### Aim of the task:
Reproduce each of the entries below word for word, omitting the pictures.

### Items listed in a dataset:
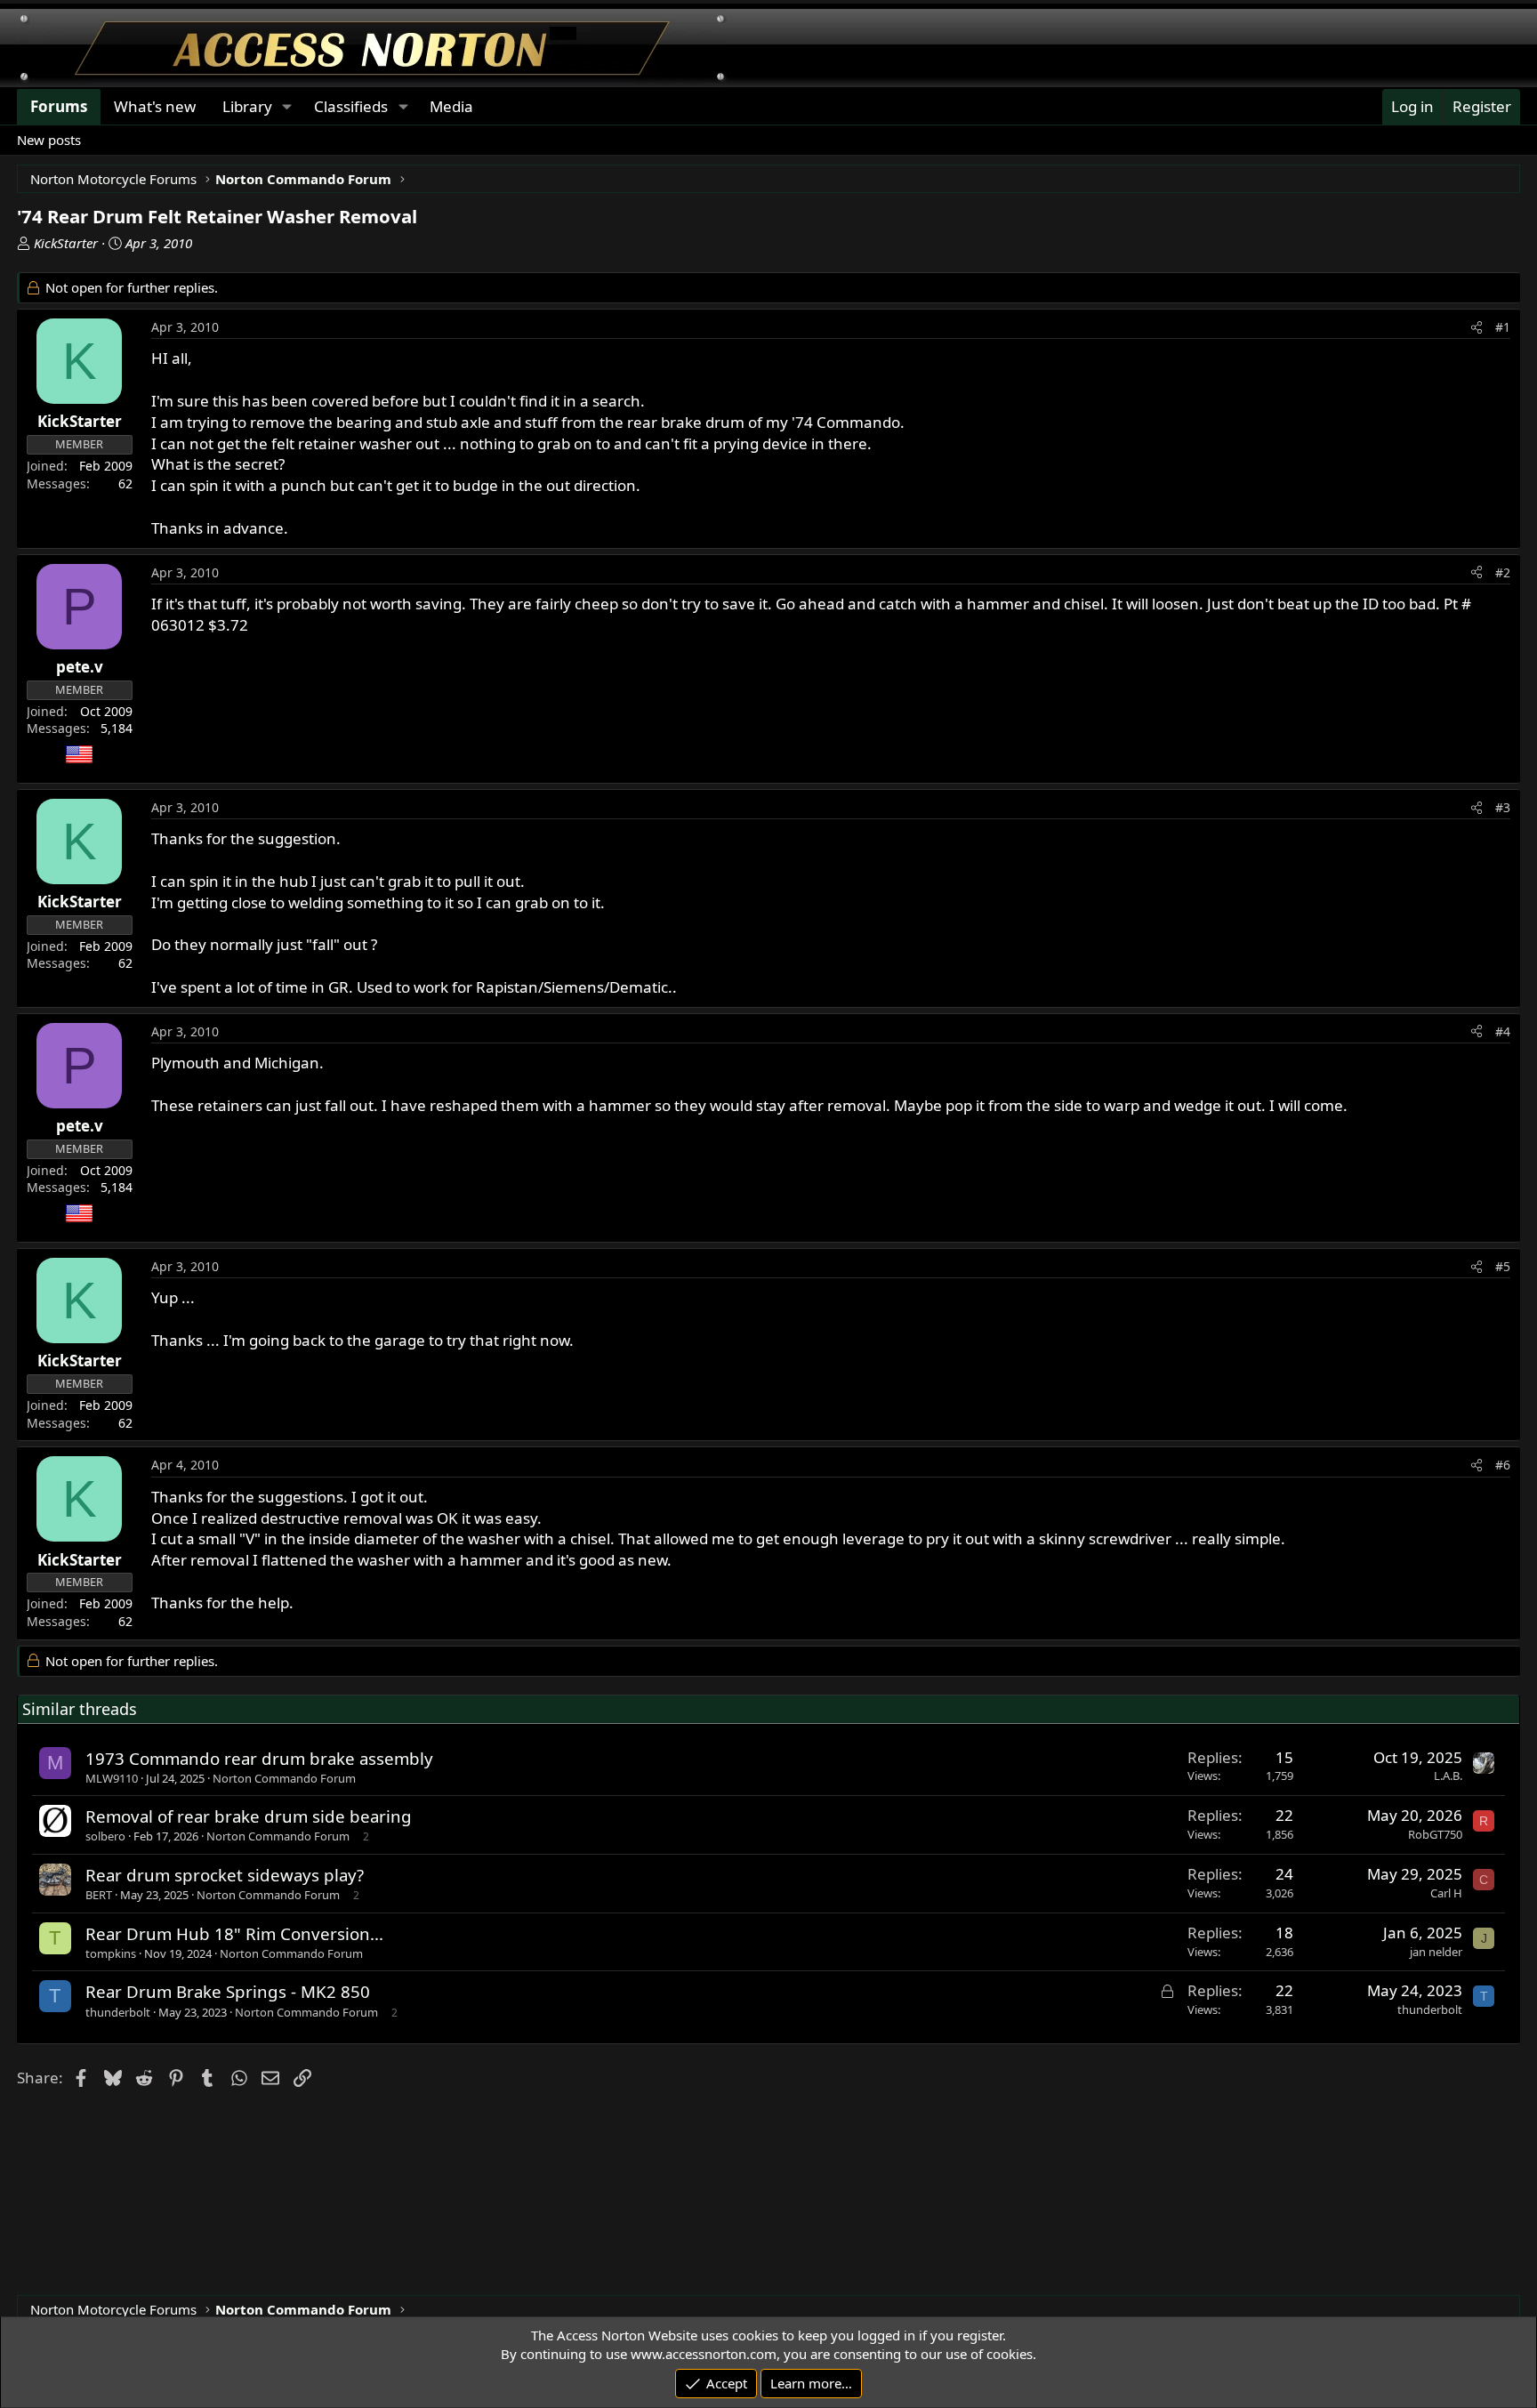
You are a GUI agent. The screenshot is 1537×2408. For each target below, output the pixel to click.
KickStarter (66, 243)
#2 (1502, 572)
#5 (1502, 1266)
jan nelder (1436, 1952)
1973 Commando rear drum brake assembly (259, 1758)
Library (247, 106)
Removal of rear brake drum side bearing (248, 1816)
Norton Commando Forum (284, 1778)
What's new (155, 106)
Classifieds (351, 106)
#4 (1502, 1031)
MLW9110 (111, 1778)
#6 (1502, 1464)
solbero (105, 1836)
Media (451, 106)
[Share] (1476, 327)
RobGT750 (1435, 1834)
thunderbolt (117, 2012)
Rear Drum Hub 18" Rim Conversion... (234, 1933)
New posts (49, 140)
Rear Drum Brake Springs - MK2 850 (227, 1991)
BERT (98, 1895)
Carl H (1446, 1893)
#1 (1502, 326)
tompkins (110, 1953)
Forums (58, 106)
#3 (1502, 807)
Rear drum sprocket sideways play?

### Result below:
You are a GUI agent. The screenshot is 1537×2408. For each target below, output the pixel to click.
KickStarter (66, 243)
#2 (1502, 572)
#5 (1502, 1266)
jan nelder (1436, 1952)
1973 Commando rear drum brake assembly (259, 1758)
Library (247, 106)
Removal of rear brake drum side bearing (248, 1816)
Norton Commando Forum (284, 1778)
What's new (155, 106)
Classifieds (351, 106)
#4 (1502, 1031)
MLW9110 (111, 1778)
#6 (1502, 1464)
solbero (105, 1836)
Media (451, 106)
[Share] (1476, 327)
RobGT750 (1435, 1834)
thunderbolt (117, 2012)
Rear Drum Hub 18" Rim Conversion... (234, 1933)
New posts (49, 140)
Rear Drum Brake Springs - MK2 850 (227, 1991)
BERT (98, 1895)
Carl H (1446, 1893)
#1 (1502, 326)
tompkins (110, 1953)
Forums (58, 106)
#3 (1502, 807)
Rear drum sprocket sideways play?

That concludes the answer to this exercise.